# Excerpted passage
[START]
Lectio Divina: 23rd Sunday of Ordinary Time (A)

Lectio Divina: 
Sunday, September 10, 2017

Fraternal correction in the community
Care of those who leave the community
Matthew 18:15-20

1. Opening prayer

Lord Jesus, send your Spirit to help us to read the Scriptures with the same mind that you read them to the disciples on the way to Emmaus. In the light of the Word, written in the Bible, you helped them to discover the presence of God in the disturbing events of your sentence and death. Thus, the cross that seemed to be the end of all hope became for them the source of life and of resurrection.

Create in us silence so that we may listen to your voice in Creation and in the Scriptures, in events and in people, above all in the poor and suffering. May your word guide us so that we too, like the two disciples from Emmaus, may experience the force of your resurrection and witness to others that you are alive in our midst as source of fraternity, justice and peace. We ask this of you, Jesus, son of Mary, who revealed to us the Father and sent us your Spirit. Amen.

2. Reading

a) A division of the text to help with the reading:

Matthew 18:15-16: Correcting the brother or sister and re-establishing unity
Matthew 18:17: Those who do not listen to the community cut themselves off
Matthew 18:18: Decisions made on earth are accepted in heaven
Matthew 18:19: Prayer in common for those who leave the community
Matthew 18:20: Jesus’ presence within the community

b) A key to the reading

- Matthew’s Gospel organises the words of Jesus into five great Sermons or Discourses. This shows that at the end of the first century, the time of the final edition of Matthew’s Gospel, the Christian communities had already taken on concrete forms of catechesis. The five Discourses were five great markers showing the way on the journey. They offered concrete criteria to teach people and help them solve problems. The Sermon on the Community (Mt 18:1-35), for instance, gives instructions as to how the members of the community should live together so that the community may be a revelation of the Kingdom of God.
[END]
# Entries provided
[START]
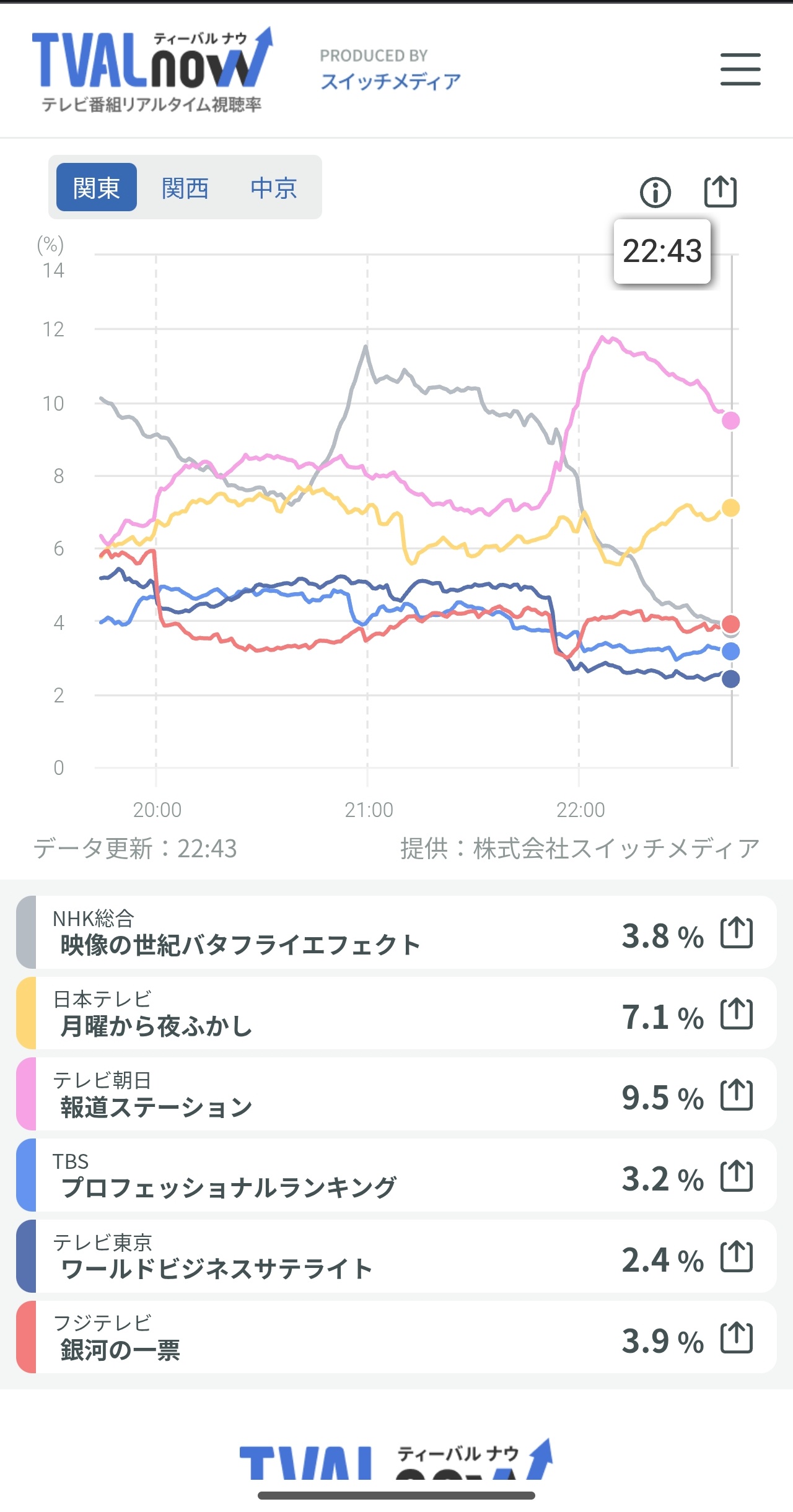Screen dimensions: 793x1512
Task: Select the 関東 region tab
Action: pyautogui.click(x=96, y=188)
[END]
[START]
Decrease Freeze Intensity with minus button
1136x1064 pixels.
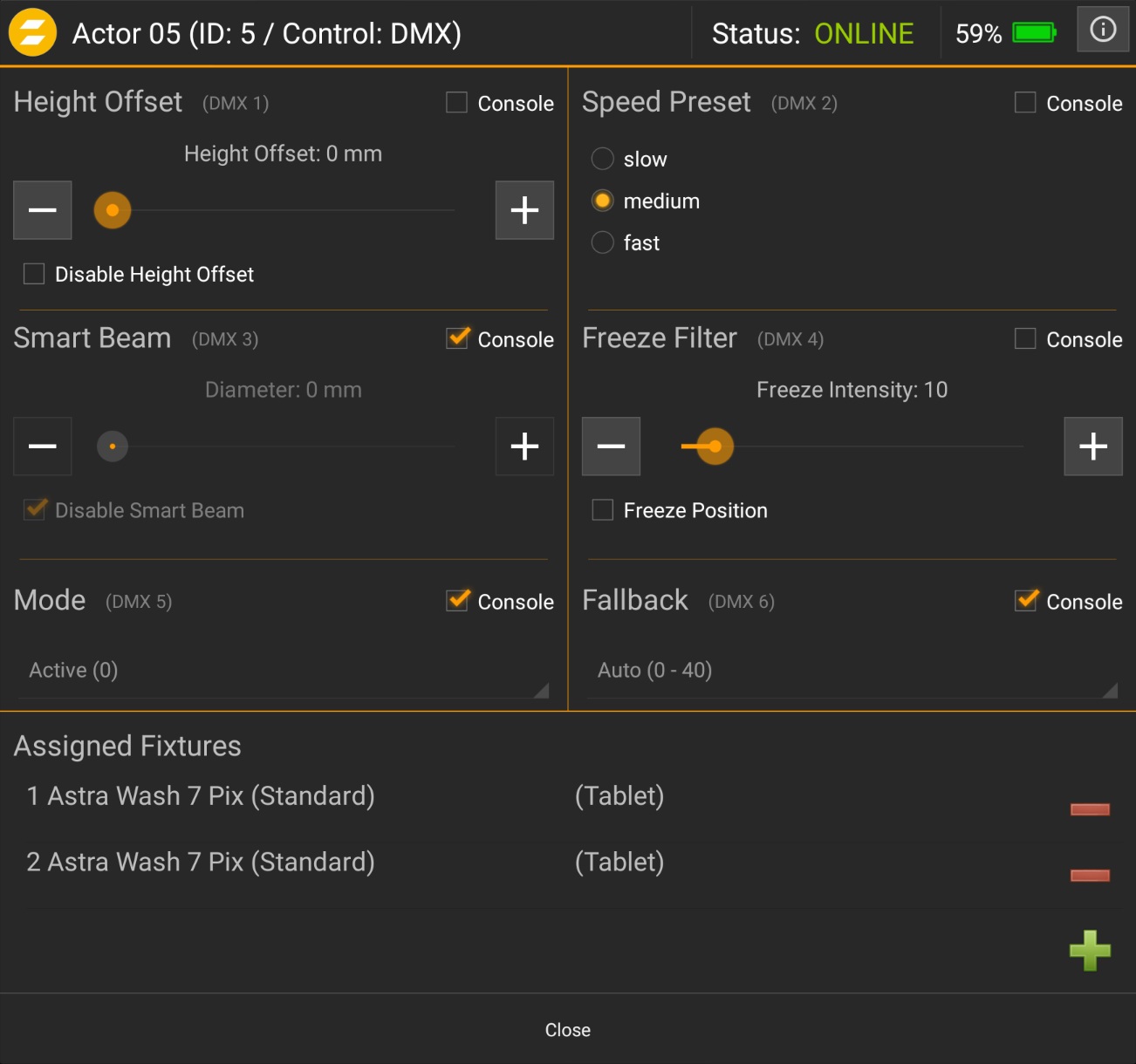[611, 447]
[END]
[START]
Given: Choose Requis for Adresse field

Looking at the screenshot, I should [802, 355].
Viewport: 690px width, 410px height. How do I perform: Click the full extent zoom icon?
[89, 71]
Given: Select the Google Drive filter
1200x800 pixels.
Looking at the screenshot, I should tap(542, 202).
[END]
# Task details
Return the full Lectio Divina passage for the 23rd Sunday of Ordinary Time, which appears above the listing, reproducing it word for word.

# Exercise answer
Lectio Divina: 23rd Sunday of Ordinary Time (A)

Lectio Divina: 
Sunday, September 10, 2017

Fraternal correction in the community
Care of those who leave the community
Matthew 18:15-20

1. Opening prayer

Lord Jesus, send your Spirit to help us to read the Scriptures with the same mind that you read them to the disciples on the way to Emmaus. In the light of the Word, written in the Bible, you helped them to discover the presence of God in the disturbing events of your sentence and death. Thus, the cross that seemed to be the end of all hope became for them the source of life and of resurrection.

Create in us silence so that we may listen to your voice in Creation and in the Scriptures, in events and in people, above all in the poor and suffering. May your word guide us so that we too, like the two disciples from Emmaus, may experience the force of your resurrection and witness to others that you are alive in our midst as source of fraternity, justice and peace. We ask this of you, Jesus, son of Mary, who revealed to us the Father and sent us your Spirit. Amen.

2. Reading

a) A division of the text to help with the reading:

Matthew 18:15-16: Correcting the brother or sister and re-establishing unity
Matthew 18:17: Those who do not listen to the community cut themselves off
Matthew 18:18: Decisions made on earth are accepted in heaven
Matthew 18:19: Prayer in common for those who leave the community
Matthew 18:20: Jesus’ presence within the community

b) A key to the reading

- Matthew’s Gospel organises the words of Jesus into five great Sermons or Discourses. This shows that at the end of the first century, the time of the final edition of Matthew’s Gospel, the Christian communities had already taken on concrete forms of catechesis. The five Discourses were five great markers showing the way on the journey. They offered concrete criteria to teach people and help them solve problems. The Sermon on the Community (Mt 18:1-35), for instance, gives instructions as to how the members of the community should live together so that the community may be a revelation of the Kingdom of God.